begin Document extract

On an SQLContext, the SQL function allows applications to programmatically run SQL queries and then return a DataFrame as a result.

val df = sqlContext.sql("SELECT * FROM table")

Let's now understand what DataFrames are.

DataFrames

DataFrames represent a distributed collection of data, in which data is organized into columns that are named.

To construct a data frame, use sources like tables in Hive, structured data files, existing RDDs, and external databases.

To convert them to RDDs, call the rdd method that returns the DataFrame content as an RDD of rows.

In prior versions of Spark SQL API, SchemaRDD has been renamed as DataFrame.

Creating DataFrames

DataFrames can be created:

  • From an existing structured data source like HIVE, JSON

  • From an existing RDD

  • By performing an operation or query on another DataFrame

  • By programmatically defining a schema.

Let’s understand DataFrame with an example.

DataFrame: Example

In this example you will be creating SparkContext, record any JSON value, and display the value in DataFrame as shown below.

val sc: SparkContext // An existing SparkContext.

val sqlContext = new org.apache.spark.sql.SQLContext(sc)

val df = sqlContext.read.json("examples/src/main/resources/customers.json")

// Displays the content of the DataFrame to stdout

df.show()

Using DataFrame Operations

DataFrames provide a domain-specific language that can be used for structured data manipulation in Java, Scala, and Python. Let’s see an example.

val sc: SparkContext // An existing SparkContext.

val sqlContext = new org.apache.spark.sql.SQLContext(sc)

// Create the Data Frame:

val df = sqlContext.read.json("examples/src/main/resources/customers..json")

//Show the content of the DataFrame:

df.show()

// Print the schema in a tree format:

df.printSchema()

// Select only the "name" column:

df.select("name").show()

In the above example, you will be creating SparkContext, record any JSON value, display the value in DataFrame, and show only the name column in DataFrame.

In the below example, you will show the value name and age in DataFrame, then using a filter the list of people above 21 years is displayed, and the final count above 21 years is calculated and shown below.

// Select everybody, but increment the age by 1:

df.select(df("name"), df("age") + 1).show()

// Select people older than 21:

df.filter(df("age") > 21).show()

// Count people by age:

df.groupBy("age").count().show()

Interoperating with RDDs

To convert existing RDDs into DataFrames, Spark SQL supports two methods:

  • Reflection Based method: Infers an RDD schema containing specific types of objects. Works well when the schema is already known when writing the Spark application.

  • Programmatic method: Enables you to build a schema and apply to an already existing RDD. Allows building DataFrames when you do not know the columns and their types until runtime.

Let’s understand each method in detail.

Reflection Based method

In Reflection based approach, the Scala interface allows converting an RDD with case classes to a DataFrame automatically for Spark SQL.

The case class:

  • Has the table schema, where the argument names to the case class are read using the reflection method.

  • Can be nested and used to contain complex types like a sequence of arrays.

Scala Interface implicitly converts the resultant RDD to a DataFrame and register it as a table. Use it in the subsequent SQL statements.

Example Using the Reflection Based Approach

In the next example, you will be creating an RDD of person objects and register it as a table.

end Document extract

> **Set exercise A**: In the rows, rename "icon" to "symbol" throughout the stretch from the line containing "Click the clock" through the line containing "Select IP 221.183.55.82", keeping everything else unchanged.

begin Recorded information

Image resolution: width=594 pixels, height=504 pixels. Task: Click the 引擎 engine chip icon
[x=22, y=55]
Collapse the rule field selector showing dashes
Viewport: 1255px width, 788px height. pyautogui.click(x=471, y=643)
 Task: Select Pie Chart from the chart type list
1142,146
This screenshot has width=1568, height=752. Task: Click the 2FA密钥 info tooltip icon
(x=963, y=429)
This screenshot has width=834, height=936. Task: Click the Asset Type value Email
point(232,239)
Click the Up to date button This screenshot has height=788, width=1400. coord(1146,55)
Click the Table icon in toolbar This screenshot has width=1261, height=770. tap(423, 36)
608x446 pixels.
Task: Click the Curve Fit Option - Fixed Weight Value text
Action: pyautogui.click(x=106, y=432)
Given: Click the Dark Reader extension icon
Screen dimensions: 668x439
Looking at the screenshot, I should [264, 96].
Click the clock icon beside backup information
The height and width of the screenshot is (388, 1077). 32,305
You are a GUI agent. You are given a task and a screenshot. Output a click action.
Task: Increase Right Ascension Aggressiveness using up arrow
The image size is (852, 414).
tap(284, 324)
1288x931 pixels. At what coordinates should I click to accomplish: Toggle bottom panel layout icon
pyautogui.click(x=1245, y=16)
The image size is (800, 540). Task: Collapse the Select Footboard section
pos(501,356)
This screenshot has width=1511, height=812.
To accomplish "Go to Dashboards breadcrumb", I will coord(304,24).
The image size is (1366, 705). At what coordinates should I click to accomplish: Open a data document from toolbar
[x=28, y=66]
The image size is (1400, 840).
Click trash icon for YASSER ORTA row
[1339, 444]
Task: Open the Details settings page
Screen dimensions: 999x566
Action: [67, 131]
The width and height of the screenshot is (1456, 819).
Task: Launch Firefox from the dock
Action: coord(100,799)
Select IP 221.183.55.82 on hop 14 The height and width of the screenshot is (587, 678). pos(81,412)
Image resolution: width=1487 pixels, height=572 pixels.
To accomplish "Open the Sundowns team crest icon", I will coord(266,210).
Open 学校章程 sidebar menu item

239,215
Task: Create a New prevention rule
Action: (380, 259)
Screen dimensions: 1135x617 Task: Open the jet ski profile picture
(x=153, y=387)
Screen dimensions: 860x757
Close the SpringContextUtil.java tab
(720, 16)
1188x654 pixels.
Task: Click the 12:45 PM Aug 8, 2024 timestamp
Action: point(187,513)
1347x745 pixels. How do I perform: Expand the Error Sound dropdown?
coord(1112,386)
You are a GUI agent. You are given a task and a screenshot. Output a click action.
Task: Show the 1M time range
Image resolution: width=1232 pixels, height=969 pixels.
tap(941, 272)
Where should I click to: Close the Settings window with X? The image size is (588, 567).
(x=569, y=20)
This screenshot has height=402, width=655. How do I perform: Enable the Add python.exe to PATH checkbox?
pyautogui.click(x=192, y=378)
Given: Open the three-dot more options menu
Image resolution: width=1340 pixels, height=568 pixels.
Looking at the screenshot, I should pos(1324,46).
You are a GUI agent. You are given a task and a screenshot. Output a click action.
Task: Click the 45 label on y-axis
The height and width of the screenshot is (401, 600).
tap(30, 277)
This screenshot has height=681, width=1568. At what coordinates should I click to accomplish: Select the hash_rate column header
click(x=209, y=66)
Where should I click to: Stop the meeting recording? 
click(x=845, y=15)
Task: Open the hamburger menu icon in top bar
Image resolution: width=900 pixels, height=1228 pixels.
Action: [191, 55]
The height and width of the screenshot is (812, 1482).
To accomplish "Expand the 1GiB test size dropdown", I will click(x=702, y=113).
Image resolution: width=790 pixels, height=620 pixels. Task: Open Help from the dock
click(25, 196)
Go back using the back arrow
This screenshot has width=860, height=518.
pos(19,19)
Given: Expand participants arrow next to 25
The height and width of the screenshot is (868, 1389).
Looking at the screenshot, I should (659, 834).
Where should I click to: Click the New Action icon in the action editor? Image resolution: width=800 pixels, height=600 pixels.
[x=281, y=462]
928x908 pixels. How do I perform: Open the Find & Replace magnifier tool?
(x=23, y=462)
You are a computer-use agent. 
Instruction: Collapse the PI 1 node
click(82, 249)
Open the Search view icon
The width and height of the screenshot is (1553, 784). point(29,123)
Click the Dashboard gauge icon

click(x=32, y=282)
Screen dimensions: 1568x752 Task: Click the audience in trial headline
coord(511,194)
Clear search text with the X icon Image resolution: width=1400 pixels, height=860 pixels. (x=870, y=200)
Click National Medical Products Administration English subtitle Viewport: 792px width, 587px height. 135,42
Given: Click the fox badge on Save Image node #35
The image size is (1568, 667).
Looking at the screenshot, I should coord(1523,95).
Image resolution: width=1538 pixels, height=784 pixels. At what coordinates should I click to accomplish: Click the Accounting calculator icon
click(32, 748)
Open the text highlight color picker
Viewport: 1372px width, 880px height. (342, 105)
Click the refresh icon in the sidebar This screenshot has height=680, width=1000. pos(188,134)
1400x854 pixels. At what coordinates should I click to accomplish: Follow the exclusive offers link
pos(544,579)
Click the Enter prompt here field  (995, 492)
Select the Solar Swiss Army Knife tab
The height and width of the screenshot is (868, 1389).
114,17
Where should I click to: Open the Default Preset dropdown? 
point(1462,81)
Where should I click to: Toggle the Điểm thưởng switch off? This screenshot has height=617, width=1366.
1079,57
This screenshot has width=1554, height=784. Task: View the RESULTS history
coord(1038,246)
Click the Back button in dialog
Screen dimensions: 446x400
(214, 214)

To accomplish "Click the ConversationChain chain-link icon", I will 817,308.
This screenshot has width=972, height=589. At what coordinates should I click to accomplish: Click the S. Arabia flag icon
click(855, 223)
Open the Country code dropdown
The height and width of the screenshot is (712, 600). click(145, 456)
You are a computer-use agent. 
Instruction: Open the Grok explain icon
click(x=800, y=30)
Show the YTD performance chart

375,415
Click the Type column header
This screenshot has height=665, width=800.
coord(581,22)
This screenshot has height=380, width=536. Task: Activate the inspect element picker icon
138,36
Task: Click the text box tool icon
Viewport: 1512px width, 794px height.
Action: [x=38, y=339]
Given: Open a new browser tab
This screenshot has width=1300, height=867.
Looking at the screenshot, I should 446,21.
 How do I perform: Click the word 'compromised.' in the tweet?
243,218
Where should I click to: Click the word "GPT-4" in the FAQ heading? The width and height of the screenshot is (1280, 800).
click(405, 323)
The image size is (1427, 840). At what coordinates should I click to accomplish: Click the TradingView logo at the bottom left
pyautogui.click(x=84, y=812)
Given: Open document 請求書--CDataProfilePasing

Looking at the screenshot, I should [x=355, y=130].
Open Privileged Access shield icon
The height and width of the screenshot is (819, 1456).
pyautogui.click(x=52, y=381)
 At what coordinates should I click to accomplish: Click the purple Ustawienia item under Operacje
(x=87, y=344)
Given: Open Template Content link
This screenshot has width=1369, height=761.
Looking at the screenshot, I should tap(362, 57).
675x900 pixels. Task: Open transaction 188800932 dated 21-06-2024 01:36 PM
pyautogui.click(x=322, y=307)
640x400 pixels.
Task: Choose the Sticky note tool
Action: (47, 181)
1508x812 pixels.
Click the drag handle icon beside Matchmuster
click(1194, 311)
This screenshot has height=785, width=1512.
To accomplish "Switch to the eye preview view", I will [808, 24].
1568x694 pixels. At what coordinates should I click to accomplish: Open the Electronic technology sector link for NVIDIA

end Recorded information

> **Set exercise B**: In the text on Spark SQL DataFrames, what situation does the programmatic method for turning RDDs into DataFrames suit, and what feature of the method makes it suitable?

> **Exercise result A**:
Click the clock symbol beside backup information
The height and width of the screenshot is (388, 1077). 32,305
You are a GUI agent. You are given a task and a screenshot. Output a click action.
Task: Increase Right Ascension Aggressiveness using up arrow
The image size is (852, 414).
tap(284, 324)
1288x931 pixels. At what coordinates should I click to accomplish: Toggle bottom panel layout symbol
pyautogui.click(x=1245, y=16)
The image size is (800, 540). Task: Collapse the Select Footboard section
pos(501,356)
This screenshot has width=1511, height=812.
To accomplish "Go to Dashboards breadcrumb", I will coord(304,24).
The image size is (1366, 705). At what coordinates should I click to accomplish: Open a data document from toolbar
[x=28, y=66]
The image size is (1400, 840).
Click trash symbol for YASSER ORTA row
[1339, 444]
Task: Open the Details settings page
Screen dimensions: 999x566
Action: [67, 131]
The width and height of the screenshot is (1456, 819).
Task: Launch Firefox from the dock
Action: coord(100,799)
Select IP 221.183.55.82 on hop 14 The height and width of the screenshot is (587, 678). pos(81,412)

> **Exercise result B**: The programmatic method suits cases where the columns and their types are not known until runtime. It works there because it lets you build a schema and apply it to an already existing RDD. The reflection-based method, by contrast, works well when the schema is already known while writing the Spark application.